Pihak kejaksaan menegaskan bahwa tindakan manipulasi informasi ini mencederai keadilan bagi para pelaku pasar lainnya. Kasus ini menjadi perhatian serius di tengah meningkatnya popularitas platform prediksi pasar berbasis digital.

"Insider trading risks the integrity of our markets, and the American people want this behavior driven by greed to be investigated and prosecuted," sambung Jay Clayton.

Dokumen pengadilan mengungkapkan Spagnuolo memasang taruhan lebih dari USD 2,7 juta terkait kampanye Google Year in Search 2025. Kampanye tahunan tersebut memuat daftar penelusuran paling populer di dunia sepanjang tahun.

Spagnuolo dituding sengaja mengakses pusat data internal Google Search mengenai selebriti yang paling banyak dicari. Data rahasia tersebut dijadikan modal informasi utama sebelum ia menempatkan taruhannya di pasar prediksi.

Merespons situasi ini, manajemen Google menyatakan sikap tegasnya. Pihak perusahaan mengonfirmasi telah mengambil tindakan internal terhadap karyawannya dan mendukung penuh proses hukum yang berjalan.

"The employee accessed marketing materials using tools available to all employees, but using confidential information to place bets is a serious violation of our policies," kata juru bicara Google.

Perusahaan teknologi raksasa tersebut juga langsung membatasi akses ekosistem kerja bagi Spagnuolo segera setelah kasus ini mencuat. Google menyatakan tidak mentoleransi segala bentuk penyalahgunaan data internal.

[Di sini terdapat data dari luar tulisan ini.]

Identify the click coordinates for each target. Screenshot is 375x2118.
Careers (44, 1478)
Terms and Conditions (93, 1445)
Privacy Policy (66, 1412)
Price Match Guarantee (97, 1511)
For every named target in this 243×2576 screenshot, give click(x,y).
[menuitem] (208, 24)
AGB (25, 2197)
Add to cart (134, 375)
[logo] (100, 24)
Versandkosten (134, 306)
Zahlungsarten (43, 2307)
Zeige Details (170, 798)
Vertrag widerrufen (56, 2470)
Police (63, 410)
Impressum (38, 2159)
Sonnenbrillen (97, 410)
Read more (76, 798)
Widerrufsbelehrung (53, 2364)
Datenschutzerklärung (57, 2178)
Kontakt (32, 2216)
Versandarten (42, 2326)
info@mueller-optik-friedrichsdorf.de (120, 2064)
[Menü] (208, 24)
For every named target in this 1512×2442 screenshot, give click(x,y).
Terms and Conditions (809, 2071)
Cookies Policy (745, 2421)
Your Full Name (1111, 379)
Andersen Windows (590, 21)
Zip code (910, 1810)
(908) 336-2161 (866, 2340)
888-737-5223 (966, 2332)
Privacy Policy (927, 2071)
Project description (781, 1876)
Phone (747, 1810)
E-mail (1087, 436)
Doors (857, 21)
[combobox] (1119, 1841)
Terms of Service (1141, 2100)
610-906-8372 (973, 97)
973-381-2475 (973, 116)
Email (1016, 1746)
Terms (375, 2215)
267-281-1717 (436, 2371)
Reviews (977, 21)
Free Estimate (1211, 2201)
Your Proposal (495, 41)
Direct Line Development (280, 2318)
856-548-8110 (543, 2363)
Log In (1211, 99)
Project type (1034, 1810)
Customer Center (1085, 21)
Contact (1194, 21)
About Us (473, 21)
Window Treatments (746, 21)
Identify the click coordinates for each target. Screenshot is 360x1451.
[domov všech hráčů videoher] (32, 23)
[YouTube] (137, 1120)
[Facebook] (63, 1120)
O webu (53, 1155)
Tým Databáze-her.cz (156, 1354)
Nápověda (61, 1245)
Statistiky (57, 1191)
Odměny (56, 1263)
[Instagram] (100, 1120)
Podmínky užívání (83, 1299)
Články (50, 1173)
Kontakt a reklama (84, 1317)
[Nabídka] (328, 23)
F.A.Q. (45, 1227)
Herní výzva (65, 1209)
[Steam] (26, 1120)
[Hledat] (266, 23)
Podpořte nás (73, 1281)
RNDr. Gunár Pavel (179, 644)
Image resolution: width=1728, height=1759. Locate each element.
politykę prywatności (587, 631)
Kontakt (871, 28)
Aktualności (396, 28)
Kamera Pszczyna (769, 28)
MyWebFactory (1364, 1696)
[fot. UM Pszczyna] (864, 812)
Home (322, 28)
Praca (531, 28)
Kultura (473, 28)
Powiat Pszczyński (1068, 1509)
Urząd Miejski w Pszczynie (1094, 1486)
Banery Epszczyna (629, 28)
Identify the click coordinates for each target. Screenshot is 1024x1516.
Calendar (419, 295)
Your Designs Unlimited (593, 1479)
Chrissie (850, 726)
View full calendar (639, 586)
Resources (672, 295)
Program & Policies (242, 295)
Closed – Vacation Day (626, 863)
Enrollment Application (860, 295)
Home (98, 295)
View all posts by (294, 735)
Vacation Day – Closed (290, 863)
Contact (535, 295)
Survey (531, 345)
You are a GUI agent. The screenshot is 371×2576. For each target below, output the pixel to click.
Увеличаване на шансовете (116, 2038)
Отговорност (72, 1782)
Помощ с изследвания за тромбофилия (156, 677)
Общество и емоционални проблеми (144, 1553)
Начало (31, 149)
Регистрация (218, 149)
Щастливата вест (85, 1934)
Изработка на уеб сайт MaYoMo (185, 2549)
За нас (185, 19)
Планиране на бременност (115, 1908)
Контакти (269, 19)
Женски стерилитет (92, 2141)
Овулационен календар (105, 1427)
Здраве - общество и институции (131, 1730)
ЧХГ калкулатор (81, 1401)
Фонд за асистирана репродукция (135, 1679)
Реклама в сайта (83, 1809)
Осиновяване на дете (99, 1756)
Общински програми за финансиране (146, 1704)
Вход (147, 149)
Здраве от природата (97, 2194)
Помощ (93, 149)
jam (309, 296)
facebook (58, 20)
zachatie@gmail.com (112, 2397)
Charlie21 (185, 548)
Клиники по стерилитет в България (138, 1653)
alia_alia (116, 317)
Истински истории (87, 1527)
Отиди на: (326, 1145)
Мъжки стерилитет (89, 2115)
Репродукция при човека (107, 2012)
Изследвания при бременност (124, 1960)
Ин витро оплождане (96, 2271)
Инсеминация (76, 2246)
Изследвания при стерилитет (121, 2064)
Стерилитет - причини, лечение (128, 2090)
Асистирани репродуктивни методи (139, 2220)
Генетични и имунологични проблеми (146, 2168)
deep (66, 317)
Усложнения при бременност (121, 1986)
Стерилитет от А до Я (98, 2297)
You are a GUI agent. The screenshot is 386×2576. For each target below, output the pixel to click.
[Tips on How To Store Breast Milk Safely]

"We have suspended the employee and will take appropriate action," sambung juru bicara Google.

Platform prediksi pasar seperti Polymarket dan Kalshi memberikan fasilitas bagi pengguna untuk mempertaruhkan dana pada berbagai hasil peristiwa. Meskipun praktik insider trading berstatus ilegal dan dilarang keras, pelanggaran serupa masih kerap terjadi.

Sebelum kasus ini, Departemen Kehakiman AS juga mendakwa seorang tentara U.S. Army atas pelanggaran serupa di Polymarket. Tentara tersebut memanfaatkan informasi internal operasi militer penangkapan Presiden Venezuela Nicolas Maduro untuk memenangkan taruhan senilai USD 400.000.